Answer Lies In Sabah’s Approach To Education

NIC CHAK

KOTA KINABALU: Federal leaders should take a leaf out of Sabah’s book when it comes to education.

Political secretary to the Chief Minister, Nic Chak, said this was because education had always been a politically contentious issue there.

“Just look at the fights and quarrels and bickering West Malaysians are having over subjects like the Unified Examination Certificate (UEC), allocation for vernacular schools, language, religion, my goodness.

“But here in Sabah we are different because we have a colour-blind Chief Minister who does not politicise education.

“That is why allocation, funding and recognition is given fairly to all Sabahans regardless of race and religion.”

In this context he said human capital development and talent retention would continue to be a state government priority.

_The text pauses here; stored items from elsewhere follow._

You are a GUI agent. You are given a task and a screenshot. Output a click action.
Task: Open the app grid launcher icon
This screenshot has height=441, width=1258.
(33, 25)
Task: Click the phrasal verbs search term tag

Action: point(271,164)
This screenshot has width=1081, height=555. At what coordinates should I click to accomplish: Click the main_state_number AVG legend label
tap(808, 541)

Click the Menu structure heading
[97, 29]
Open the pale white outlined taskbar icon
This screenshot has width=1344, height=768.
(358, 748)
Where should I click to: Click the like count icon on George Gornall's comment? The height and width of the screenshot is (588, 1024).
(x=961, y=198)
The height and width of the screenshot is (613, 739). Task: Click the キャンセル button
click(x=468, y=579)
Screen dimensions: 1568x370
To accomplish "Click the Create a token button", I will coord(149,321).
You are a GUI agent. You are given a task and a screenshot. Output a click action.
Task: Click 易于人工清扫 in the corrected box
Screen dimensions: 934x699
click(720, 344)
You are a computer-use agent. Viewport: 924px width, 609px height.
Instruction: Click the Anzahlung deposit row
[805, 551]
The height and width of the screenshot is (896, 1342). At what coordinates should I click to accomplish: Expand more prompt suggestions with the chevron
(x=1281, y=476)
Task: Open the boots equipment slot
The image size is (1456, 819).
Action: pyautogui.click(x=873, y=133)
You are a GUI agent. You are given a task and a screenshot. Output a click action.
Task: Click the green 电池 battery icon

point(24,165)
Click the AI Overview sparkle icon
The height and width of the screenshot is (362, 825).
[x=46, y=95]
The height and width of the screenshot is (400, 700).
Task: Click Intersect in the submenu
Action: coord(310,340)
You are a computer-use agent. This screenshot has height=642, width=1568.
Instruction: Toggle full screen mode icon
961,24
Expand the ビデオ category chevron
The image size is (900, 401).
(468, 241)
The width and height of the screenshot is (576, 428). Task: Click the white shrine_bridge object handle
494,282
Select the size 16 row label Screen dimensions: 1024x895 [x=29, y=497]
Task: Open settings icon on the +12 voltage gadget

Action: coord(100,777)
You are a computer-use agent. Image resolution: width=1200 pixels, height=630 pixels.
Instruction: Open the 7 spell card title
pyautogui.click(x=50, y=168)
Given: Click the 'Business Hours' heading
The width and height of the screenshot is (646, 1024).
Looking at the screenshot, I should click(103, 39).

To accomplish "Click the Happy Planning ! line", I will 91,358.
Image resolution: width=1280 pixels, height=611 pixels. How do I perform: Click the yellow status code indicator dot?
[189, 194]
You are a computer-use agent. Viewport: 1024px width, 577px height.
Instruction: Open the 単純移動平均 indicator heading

“That is why after the Warisan government took over in May 2018, we kept our promise to establish two new Ministries.

“One of them is the Ministry of Education and Innovation led by Dr. Yusuf Yacob.

“This was done so that more emphasis can be placed in developing human capital, retaining talents in Sabah and reducing the brain drain Sabah has been facing for decades.”

Chak was speaking to reporters after representing the Chief Minister to hand over canopies and fans at SK Tanjung 2 Aru here.

He said the state government’s track record had been proven over the past two years.

“While funding for government schools and Islamic religious schools continue to be set aside, we were also able to recognise the UEC way back in October 2019 and provide annual allocations to help students in private Chinese schools.

“In 2019, state scholarships, financial assistance and bursaries for Sabahans were increased by RM15 million (about 40 per cent) from RM37 million in 2018 to RM52 million.

“This year, the state government will continue to disburse RM52 million worth of state scholarships. This is important to retain more talent and human capital.

“In the recently announced second economic stimulus package themed Sabah New Deal, a total of RM20 million was also set aside for the Ministry of Education and Innovation to train skilled Sabahans so that they can find better and more lucrative jobs in spite of the economic slowdown.”

Chak felt Sabah’s successes should be emulated by its peninsula counterparts.